Selected passage -
BEGIN

Wendell, 2011 WL 6291792, at *4.
However, it was also true that, at that time Remicade bore the aforementioned black box warning about cancer risk, while Humira did not. The prescriber said, essentially, that the black box didn’t make much difference to him, since he already was aware of the risk and discussed it with his patients. In addition to being easier to administer, Humir, also had (the prescriber said, we have no independent idea) a “superior” safety profile for other reasons, primarily being 100% human (as opposed to being produced from genetically modified mice) in its origin.
Wendell is a product liability suit, so necessarily the worst happened. After using this second TNF inhibiter for seven months, the decedent got the nasty lymphoma warned about in the Remicade black box and died.
On this record the makers of Humira and 6-MP moved for summary judgment under the learned intermediary rule. The maker of Remicade did not (also for reasons unknown to us).
The court granted the motions.
The prescriber knew full well about the risks involved when he prescribed those drugs. It didn’t matter that the black box warning was only on Remicade, because he saw it on that drug before prescribing the other one.
California law is quite good, going back even before Motus v. Pfizer, Inc., 358 F.3d 659 (9th Cir. 2004), on there being no duty – or no causation – where plaintiffs demand that physicians be warned about things they already know:
[The prescriber] knew of the risk of malignancies associated with 6–MP and Humira, but still prescribed the medication. Thus, there is insufficient evidence to create a material dispute of fact as to whether the warnings that Plaintiffs contend should have been given would have changed [the decedent’s] treatment.
Then it gets really interesting. Plaintiffs love to claim than any post-injury change in prescribing habits means that the same change could have been induced earlier had only there been adequate warnings. But rarely is there any real proof of this. In Wendell the court required some supporting evidence, and when none was forthcoming, pitched the claim:
Nor is there evidence that a warning specific to pediatric patients or specific to treatments combining 6-MP with TNF-blockers would have led [the prescriber] to stop prescribing 6-MP alone or in combination. . . . Contrary to [plaintiffs’] contention, evidence that [he] ceased prescribing TNF-blockers in combination with 6–MP after [the decedent’s injury] does not prove that he would have changed his prescription practices based on the warning they suggest. A warning about rare occurrences . . . associated with therapy combining 6-MP and Remicade is bound to have less persuasive power than an instance of the disease affecting a doctor’s own patient follow[ing] that therapy.
As to Humira, given the timing of the first prescription, the causation fight was won for these reasons:
- As with 6-MP, a mere subsequent change in prescribing habits, with no additional affirmative evidence, did not mean that it would have happened earlier had there been different warnings. Id.
- The “better safety profile” wasn’t linked to black box warnings, or to cancer risk at all, but to a 100% human origin product having fewer allergenic risks – a major concern with an autoimmune patient. Id. at *8.
- With the prescriber already knowing about the risk, there’s no evidence that the different state of warnings (black box versus no black box) played any part in the prescription decisions. Id.
- Since the prescriber had prescribed other drugs with cancer risks, whether or not the prescriber believed that Humira had that risk was not by itself causal. Id.
- The plaintiff parents’ self-serving statements that they would never have allowed the treatment had they been warned, was immaterial, since the decedent was an adult and made his own treatment decisions. Id.
In states like California, where the basic law concerning learned intermediary causation is well established, collecting analogous fact patterns where causation is defeated as a matter of law is the name of the game. Wendell has some good ones.

END

What to do - Please duplicate, word for word, everything in the passage on the Wendell ruling from "Wendell, 2011 WL" down to "in its origin.". Work only from the passage on the Wendell ruling.

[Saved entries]

BEGIN

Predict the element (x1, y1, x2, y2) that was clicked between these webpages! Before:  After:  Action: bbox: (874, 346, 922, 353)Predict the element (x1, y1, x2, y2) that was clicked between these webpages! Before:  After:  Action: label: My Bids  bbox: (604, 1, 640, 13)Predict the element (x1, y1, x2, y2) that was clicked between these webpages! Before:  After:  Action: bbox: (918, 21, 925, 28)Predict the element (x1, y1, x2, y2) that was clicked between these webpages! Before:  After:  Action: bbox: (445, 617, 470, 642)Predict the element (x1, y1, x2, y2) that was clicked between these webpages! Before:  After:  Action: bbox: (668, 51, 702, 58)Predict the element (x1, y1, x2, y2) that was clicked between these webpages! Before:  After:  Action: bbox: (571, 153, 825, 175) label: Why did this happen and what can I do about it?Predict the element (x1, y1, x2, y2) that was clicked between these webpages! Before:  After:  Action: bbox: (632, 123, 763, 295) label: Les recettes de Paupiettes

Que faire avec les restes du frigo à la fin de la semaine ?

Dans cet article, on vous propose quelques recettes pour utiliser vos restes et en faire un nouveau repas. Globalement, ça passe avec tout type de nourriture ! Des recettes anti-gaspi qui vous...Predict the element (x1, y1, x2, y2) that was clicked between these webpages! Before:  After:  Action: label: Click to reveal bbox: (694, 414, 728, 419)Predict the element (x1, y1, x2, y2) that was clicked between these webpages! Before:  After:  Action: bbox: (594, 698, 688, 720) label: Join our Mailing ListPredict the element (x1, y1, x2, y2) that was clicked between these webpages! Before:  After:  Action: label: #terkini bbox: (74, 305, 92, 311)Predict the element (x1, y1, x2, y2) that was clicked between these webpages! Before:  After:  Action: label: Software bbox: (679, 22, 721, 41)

END

Expected answer -
Wendell, 2011 WL 6291792, at *4.
However, it was also true that, at that time Remicade bore the aforementioned black box warning about cancer risk, while Humira did not. The prescriber said, essentially, that the black box didn’t make much difference to him, since he already was aware of the risk and discussed it with his patients. In addition to being easier to administer, Humir, also had (the prescriber said, we have no independent idea) a “superior” safety profile for other reasons, primarily being 100% human (as opposed to being produced from genetically modified mice) in its origin.